Il a souvent été soutenu, et en particulier par les conservateurs, que le développement des horribles armes modernes de meurtre de masse (armes nucléaires, fusées, guerre bactériologique, etc.) n'est qu'une différence de intensité plutôt que des mots Les armes nucléaires modernes sont plus efficaces que les armes plus simples d’une époque antérieure. Bien sûr, une réponse à cette question est que lorsque le degré est le nombre de vies humaines, la différence est très grande. Mais une autre réponse que le libertarien est particulièrement bien placé pour donner est que si l’arc et la flèche et même le fusil peuvent être pointés avec précision, s’ils sont là, contre de vrais criminels, les armes nucléaires modernes ne le peuvent pas. Il y a là une différence cruciale de nature. Bien sûr, l’arc et la flèche peuvent être utilisés à des fins agressives, mais ils peuvent aussi être pointés avec précision pour être utilisés uniquement contre des agresseurs. Les armes nucléaires, même les bombes aériennes « conventionnelles », ne peuvent pas l’être. Ces armes sont ipso facto Il s'agit d'engins de destruction massive aveugle. (La seule exception serait le cas extrêmement rare où une masse de gens, tous criminels, habiterait une vaste zone géographique.) Nous devons donc conclure que l'utilisation d'armes nucléaires ou similaires, ou la menace de leur utilisation, est un péché et un crime contre l'humanité pour lequel il ne peut y avoir aucune justification.

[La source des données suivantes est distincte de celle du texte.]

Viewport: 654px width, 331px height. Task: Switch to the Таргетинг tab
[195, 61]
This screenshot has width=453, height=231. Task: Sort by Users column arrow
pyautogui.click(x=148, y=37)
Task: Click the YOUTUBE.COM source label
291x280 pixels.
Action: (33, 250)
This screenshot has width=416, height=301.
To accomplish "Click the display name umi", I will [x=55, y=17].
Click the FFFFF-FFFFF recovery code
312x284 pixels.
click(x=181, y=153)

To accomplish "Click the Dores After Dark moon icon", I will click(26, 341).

C’est pourquoi le vieux cliché selon lequel ce ne sont pas les armes mais la volonté de les utiliser qui importent pour juger des questions de guerre et de paix ne tient plus. Car c’est précisément la caractéristique des armes modernes de ne pas pouvoir être utilisées de manière sélective, de manière libertaire. Par conséquent, leur existence même doit être condamnée, et le désarmement nucléaire devient un bien à poursuivre pour lui-même. Et si nous utilisons vraiment notre intelligence stratégique, nous verrons qu’un tel désarmement n’est pas seulement un bien, mais le bien politique le plus élevé que nous puissions poursuivre dans le monde moderne. Car de même que le meurtre est un crime plus odieux contre autrui que le vol, de même le meurtre de masse – en fait un meurtre si répandu qu’il menace la civilisation humaine et la survie même de l’humanité – est le pire crime qu’un homme puisse commettre. Et ce crime est désormais imminent. Et prévenir une annihilation massive est bien plus important, en vérité, que la démunicipalisation des décharges, aussi louable soit-elle. Ou bien les libertariens vont-ils s’indigner à juste titre du contrôle des prix ou de l’impôt sur le revenu, et pourtant hausser les épaules ou même prôner positivement le crime ultime du meurtre de masse ?

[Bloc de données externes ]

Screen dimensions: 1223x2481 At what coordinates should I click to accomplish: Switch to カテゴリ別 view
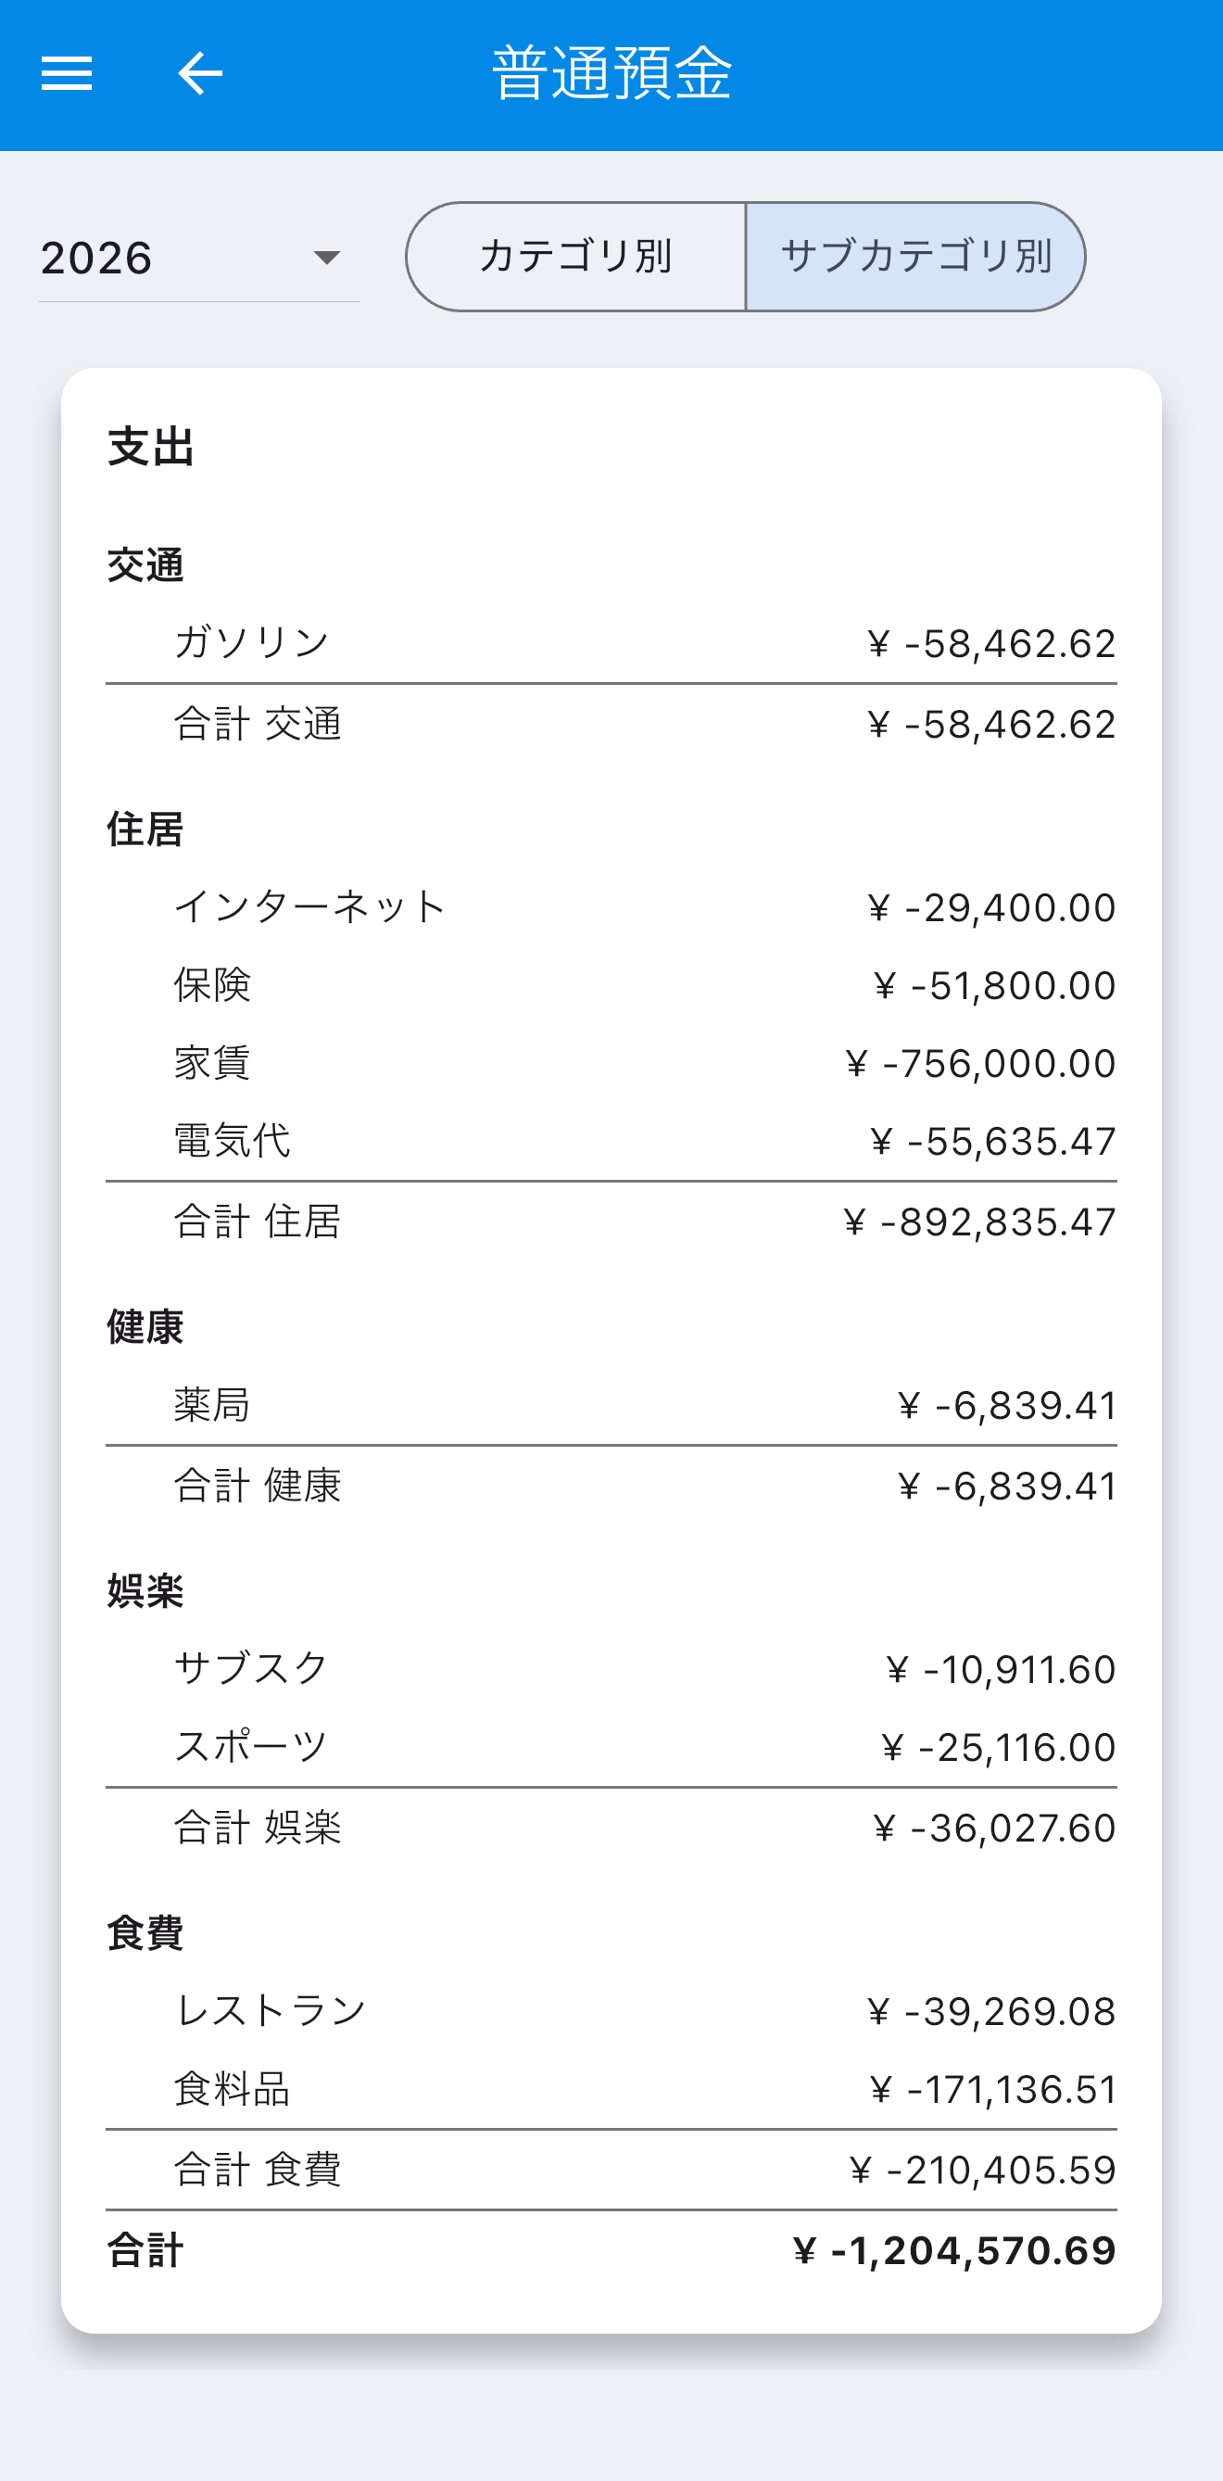pyautogui.click(x=576, y=256)
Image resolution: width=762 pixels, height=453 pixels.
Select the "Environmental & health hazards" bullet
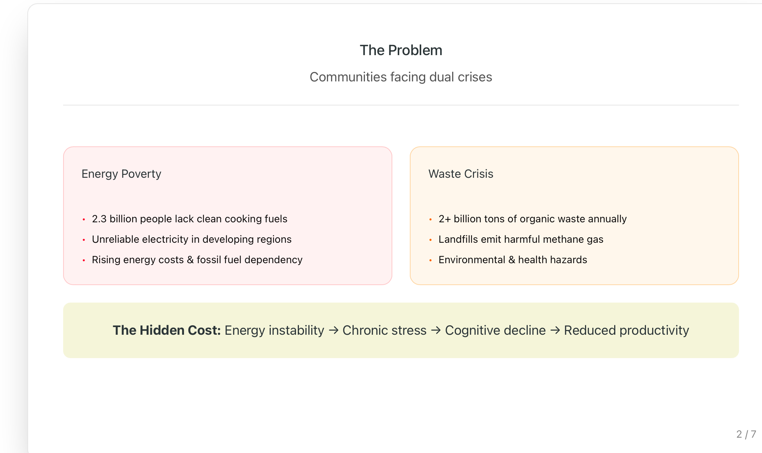point(513,260)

Si la guerre nucléaire est totalement illégitime, même pour des individus se défendant contre une agression criminelle, à combien plus forte raison la guerre nucléaire ou même « conventionnelle » entre États l’est-elle !

Il convient également de souligner qu’il n’existe aucune défense contre les armes nucléaires (la seule « défense » actuelle est la menace d’annihilation mutuelle) et, par conséquent, que l’État ne peut pas remplir toute sorte de fonction de défense tant que ces armes existent.

Nous avons vu tout au long de notre discussion l’importance cruciale, dans tout programme de paix libertaire actuel, de l’élimination des méthodes modernes d’annihilation massive. Ces armes, contre lesquelles il n’existe aucune défense, assurent une agression maximale contre les civils dans tout conflit, avec la perspective évidente de la destruction de la civilisation et même de l’espèce humaine elle-même. La priorité absolue de tout programme libertaire doit donc être de faire pression sur tous les États pour qu’ils acceptent un désarmement général et complet jusqu’au niveau policier, en mettant l’accent sur le désarmement nucléaire. En bref, si nous voulons utiliser nos renseignements stratégiques, nous devons conclure que le démantèlement de la plus grande menace qui ait jamais confronté la vie et la liberté de l’espèce humaine est en effet bien plus important que la démunicipalisation du service des ordures ménagères.

Chrétiens nucléaires : réprimandez-les et éduquez-les comme vous le feriez avec n’importe quel autre chrétien apologiste de l’État, de son armée et de ses guerres.

Publié initialement à LewRockwell.com sur Août 11, 2014.